A pressure sensor at your fingertips
Sensitive fingertips. The sensor is much thinner than human hair and does not affect sensitivity. Image courtesy: © 2020 Someya et al.



TOKYO.- Researchers have developed an ultrathin pressure sensor that can be attached directly to the skin. It can measure how fingers interact with objects to produce useful data for medical and technological applications. The sensor has minimal effect on the users’ sensitivity and ability to grip objects, and it is resistant to disruption from rubbing. The team also hopes their sensor can be used for the novel task of digitally archiving the skills of craft workers.

There are many reasons why researchers wish to record motion and other physical details associated with hands and fingers. Our hands are our primary tools for directly interacting with, and manipulating, materials and our immediate environments. By recording the way in which hands perform various tasks, it could help researchers in fields such as sports and medical science, as well as neuroengineering and more. But capturing this data is not easy.




“Our fingertips are extremely sensitive, so sensitive in fact that a superthin plastic foil just a few millionths of a meter thick is enough to affect somebody's sensations,” said Lecturer Sunghoon Lee of the Someya Group at the University of Tokyo. “So a wearable sensor for your fingers has to be extremely thin.
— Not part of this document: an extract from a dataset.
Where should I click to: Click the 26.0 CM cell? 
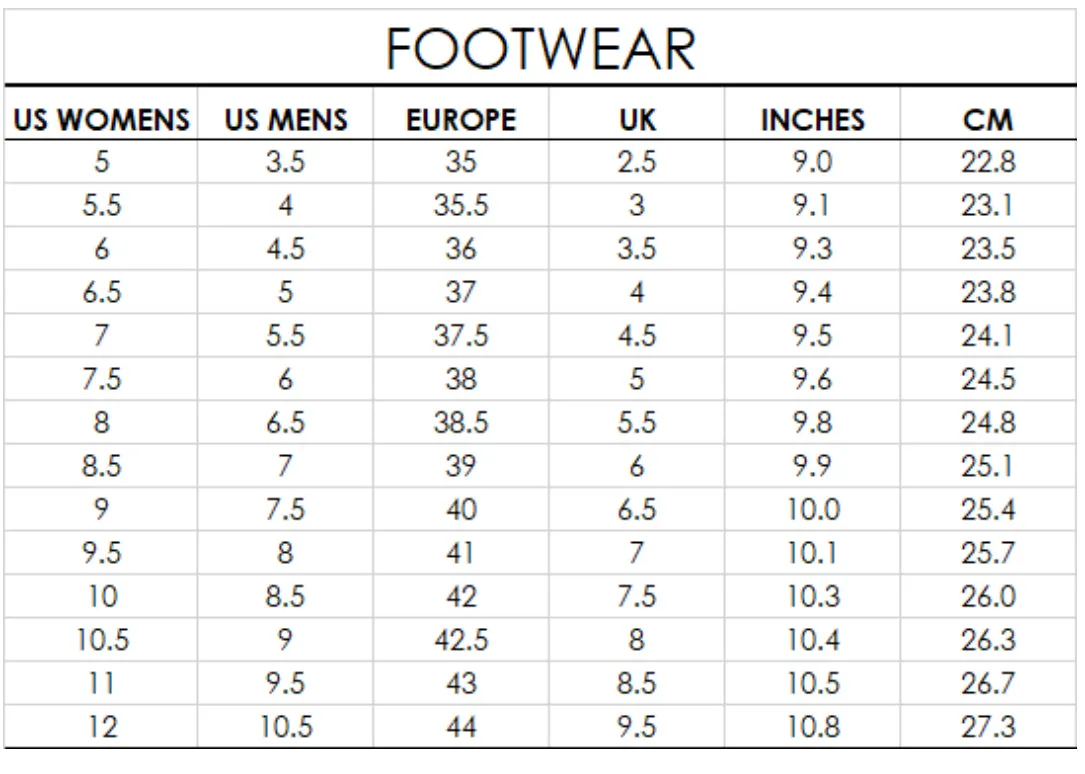[x=988, y=596]
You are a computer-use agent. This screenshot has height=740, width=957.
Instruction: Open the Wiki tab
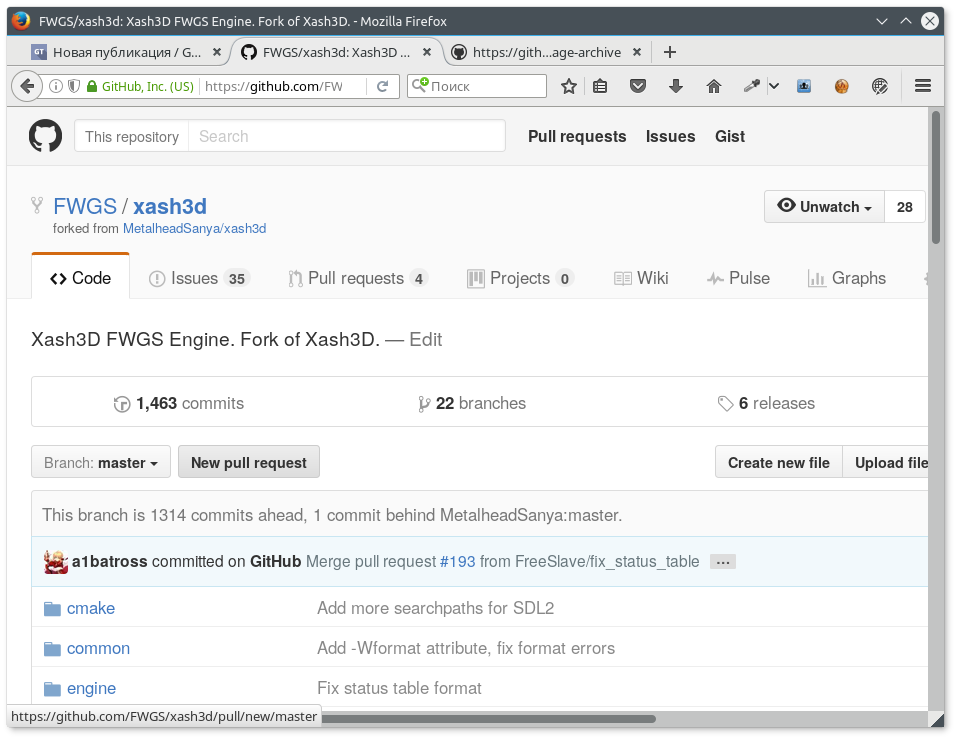click(641, 278)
But this obviously makes it very fragile and susceptible to damage from rubbing or repeated physical actions. In order to overcome this, we created a special functional material that is thin and porous called a nanomesh sensor.”

Lee and his team made two kinds of layers for their sensors. Both layers were made by a process called electro spinning, which resembles a spider spinning its web. One is an insulating polyurethane mesh with fibers about 200 nanometers to 400 nanometers thick, about one-five-hundredth the thickness of human hair. The second layer is a stencil-like network of lines that forms the functional electronic component of the sensor. This is made from gold and uses a supporting frame of polyvinyl alcohol, often found in contact lenses, which after manufacture is washed away to leave only the gold traces it was supporting. Multiple layers combine to form a functional pressure and movement sensor.
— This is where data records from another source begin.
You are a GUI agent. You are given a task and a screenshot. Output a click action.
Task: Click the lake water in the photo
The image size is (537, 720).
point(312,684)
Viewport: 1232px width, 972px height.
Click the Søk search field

“We performed a rigorous set of tests on our sensors with the help of 18 test subjects,” said Lee. “They confirmed that the sensors were imperceptible and affected neither the ability to grip objects through friction, nor the perceived sensitivity compared to performing the same task without a sensor attached. This is exactly the result we were hoping for.”
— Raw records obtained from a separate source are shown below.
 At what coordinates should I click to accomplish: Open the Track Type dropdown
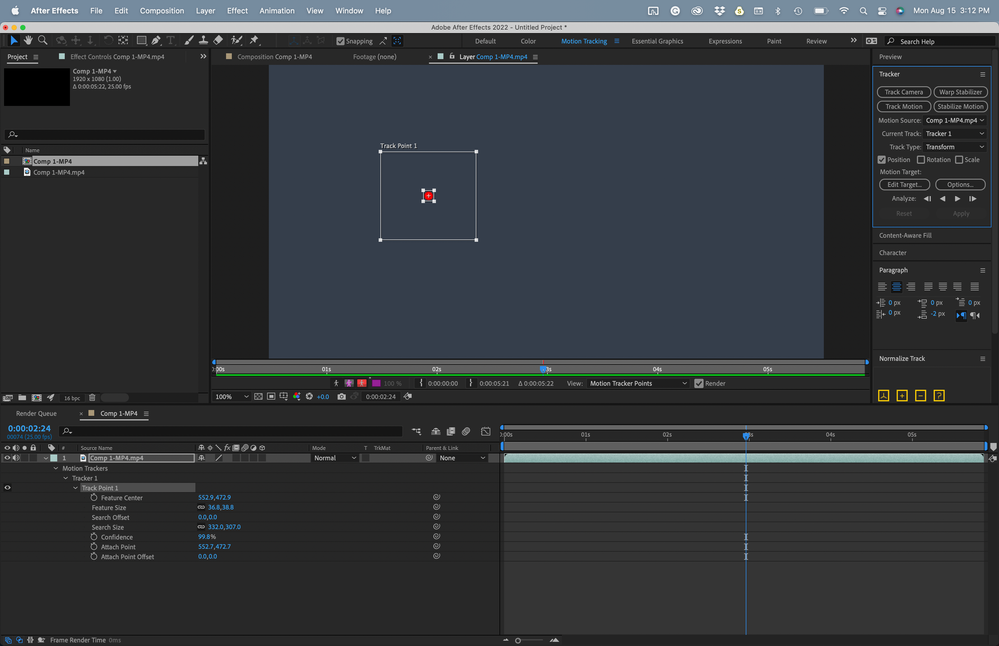click(955, 147)
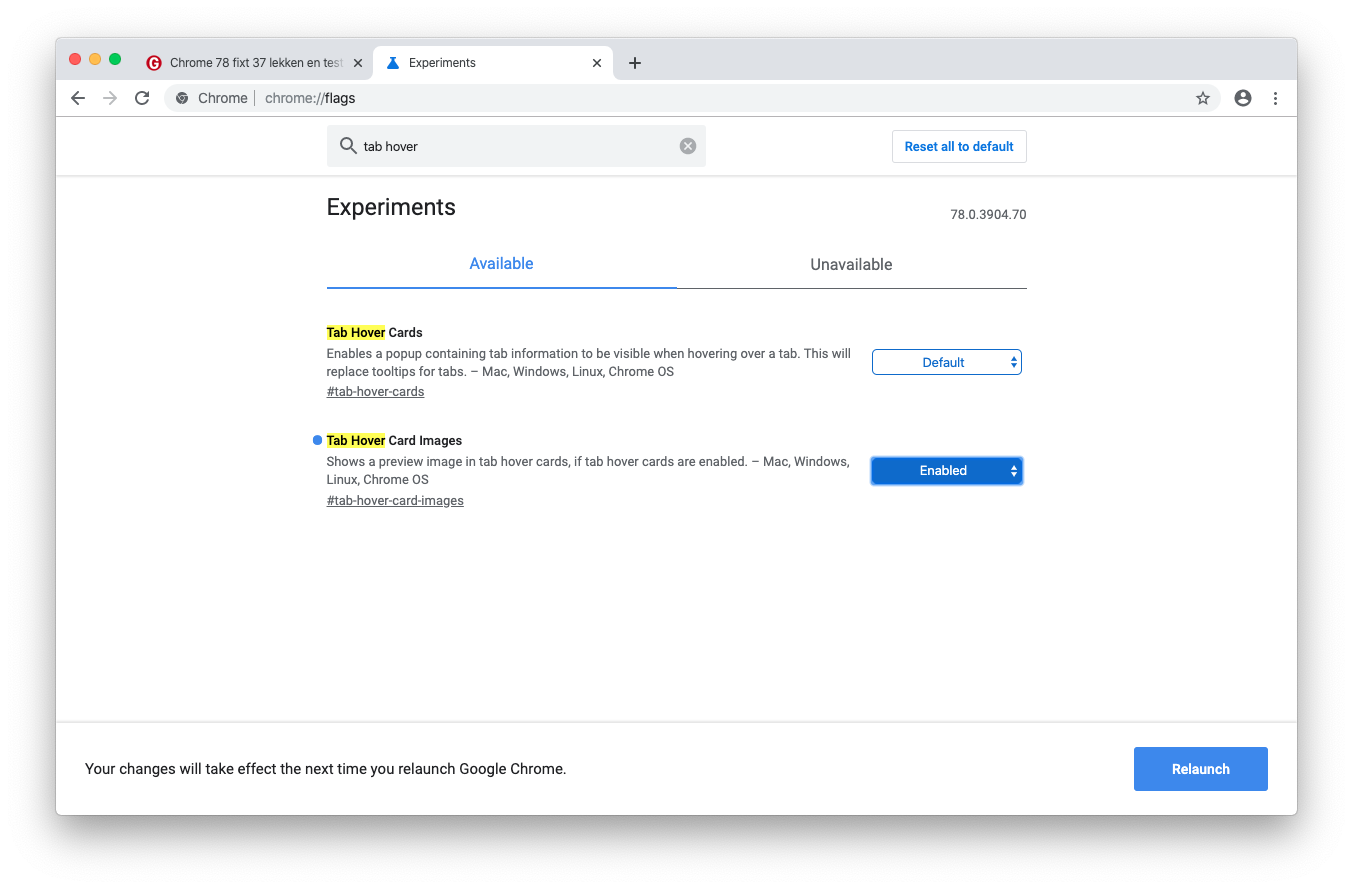Click the browser back arrow
Image resolution: width=1353 pixels, height=889 pixels.
coord(78,98)
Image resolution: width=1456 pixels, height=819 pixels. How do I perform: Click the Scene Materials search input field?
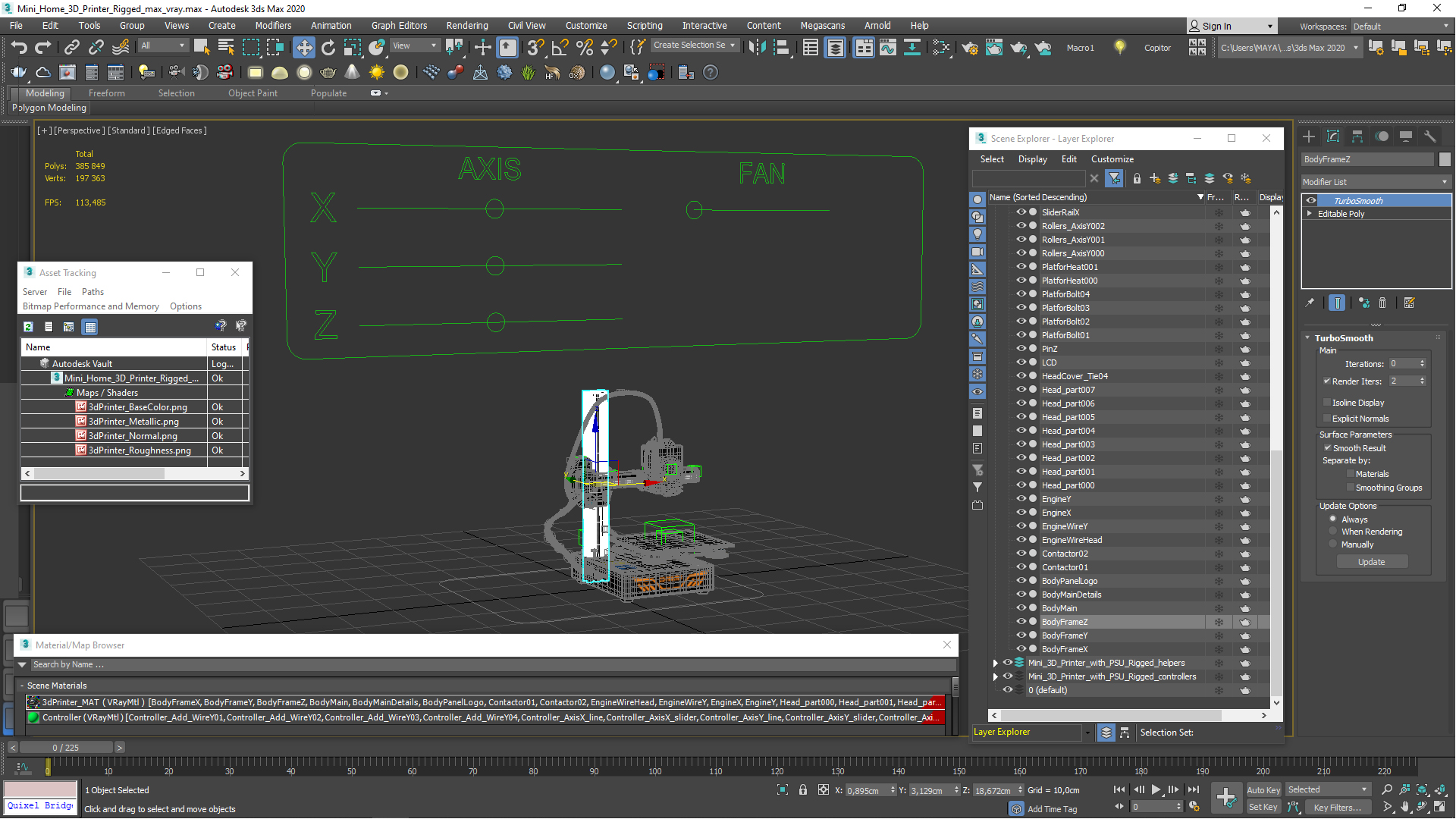pyautogui.click(x=485, y=664)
This is the first time in the world a fingertip-mounted sensor with no effect on skin sensitivity has been successfully demonstrated. And the sensor maintained its performance as a pressure sensor even after being rubbed against a surface with a force of 100 kilopascals, roughly equivalent to atmospheric pressure, 300 times without breaking. A novel application the team would like to see is the digital archiving of delicate craftwork by artisans or even the work of highly skilled surgeons. If these processes can be recorded, it could become possible to train machines in how to perform tasks to a greater degree of fidelity than has ever been achieved before.